3R principles: careful regulation of animal testing or exit plan?
Are the 3R principles a tool for regulating animal testing so that the minimum amount of harm is caused to the animals? Or are they really about bringing an end to animal testing entirely? Nico Müller is leading a project that seeks to answer these questions.
What is the objective of the 3R principles? Is it to achieve optimal regulation of animal testing so that the minimum amount of harm is caused to animals (as was presumably the original intention of 3R formulators William Russell and Rex Burch in 1959)? Or is the long-term goal to bring about a complete end to all animal testing, or to carry out experiments in such a way that no animals are harmed? In other words, are the 3R principles actually a phase-out plan?
This important question remains essentially unanswered to this day, even though it has major implications – both ethical and political. In September 2021 the EU Parliament voted in favour of a plan to phase out animal testing, so Switzerland will have to engage with this issue sooner or later.

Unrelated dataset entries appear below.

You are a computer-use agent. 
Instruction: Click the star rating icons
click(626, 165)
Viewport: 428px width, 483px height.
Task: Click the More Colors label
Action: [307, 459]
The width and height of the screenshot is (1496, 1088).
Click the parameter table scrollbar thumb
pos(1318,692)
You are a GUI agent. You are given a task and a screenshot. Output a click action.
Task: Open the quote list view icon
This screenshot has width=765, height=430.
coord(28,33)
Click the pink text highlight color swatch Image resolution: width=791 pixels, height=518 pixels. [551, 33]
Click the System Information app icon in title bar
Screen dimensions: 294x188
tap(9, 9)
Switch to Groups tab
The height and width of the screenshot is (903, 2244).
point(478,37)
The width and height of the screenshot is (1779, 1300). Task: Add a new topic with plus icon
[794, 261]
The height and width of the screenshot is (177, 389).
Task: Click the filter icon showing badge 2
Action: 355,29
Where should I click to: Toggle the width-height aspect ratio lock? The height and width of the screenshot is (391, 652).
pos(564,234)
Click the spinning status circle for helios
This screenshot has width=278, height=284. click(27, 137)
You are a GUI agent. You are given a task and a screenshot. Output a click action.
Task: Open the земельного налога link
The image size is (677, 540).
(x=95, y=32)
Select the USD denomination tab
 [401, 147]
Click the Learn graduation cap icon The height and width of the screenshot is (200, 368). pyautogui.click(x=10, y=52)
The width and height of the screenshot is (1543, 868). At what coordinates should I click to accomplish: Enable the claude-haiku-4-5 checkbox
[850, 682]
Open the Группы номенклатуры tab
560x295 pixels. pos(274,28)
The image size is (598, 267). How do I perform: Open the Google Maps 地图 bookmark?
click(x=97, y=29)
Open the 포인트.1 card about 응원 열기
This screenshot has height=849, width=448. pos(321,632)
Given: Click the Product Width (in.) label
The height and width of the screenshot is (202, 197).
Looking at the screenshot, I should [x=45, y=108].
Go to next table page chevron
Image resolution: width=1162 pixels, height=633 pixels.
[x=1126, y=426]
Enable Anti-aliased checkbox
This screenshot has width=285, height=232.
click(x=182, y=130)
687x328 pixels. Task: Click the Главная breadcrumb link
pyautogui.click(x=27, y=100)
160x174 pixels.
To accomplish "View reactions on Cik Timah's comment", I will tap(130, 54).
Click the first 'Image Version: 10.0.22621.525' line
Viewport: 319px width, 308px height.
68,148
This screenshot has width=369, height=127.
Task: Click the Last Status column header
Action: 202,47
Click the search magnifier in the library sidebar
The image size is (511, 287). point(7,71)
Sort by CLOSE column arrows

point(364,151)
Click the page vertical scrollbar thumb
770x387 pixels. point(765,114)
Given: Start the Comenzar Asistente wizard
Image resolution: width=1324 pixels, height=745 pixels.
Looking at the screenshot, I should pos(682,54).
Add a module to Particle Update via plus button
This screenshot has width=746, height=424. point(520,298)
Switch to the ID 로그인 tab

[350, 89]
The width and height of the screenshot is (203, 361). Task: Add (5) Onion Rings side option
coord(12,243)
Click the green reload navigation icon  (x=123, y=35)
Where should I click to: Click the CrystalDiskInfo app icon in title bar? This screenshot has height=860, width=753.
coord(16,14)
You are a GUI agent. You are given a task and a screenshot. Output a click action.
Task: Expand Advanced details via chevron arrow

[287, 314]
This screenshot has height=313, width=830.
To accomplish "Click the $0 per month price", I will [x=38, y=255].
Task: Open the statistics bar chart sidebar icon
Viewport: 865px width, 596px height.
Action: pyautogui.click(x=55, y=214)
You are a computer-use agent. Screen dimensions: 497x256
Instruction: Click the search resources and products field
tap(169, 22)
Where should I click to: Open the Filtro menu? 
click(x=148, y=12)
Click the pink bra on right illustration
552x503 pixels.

Should there be a similar plan here in Switzerland? And if so, how should it look? These are the questions that Nico Müller from the University of Basel will be examining.
“This project takes us into new territory in the area of animal testing ethics,” says Müller. “We aim to investigate how the 3R principles relate to the ambition of preventing any harm to animals in the scientific sphere. We also plan to analyse what measures would be ethically desirable and politically legitimate as part of a phase-out plan, and how such a plan could take appropriate account of the interests of all the various stakeholders.”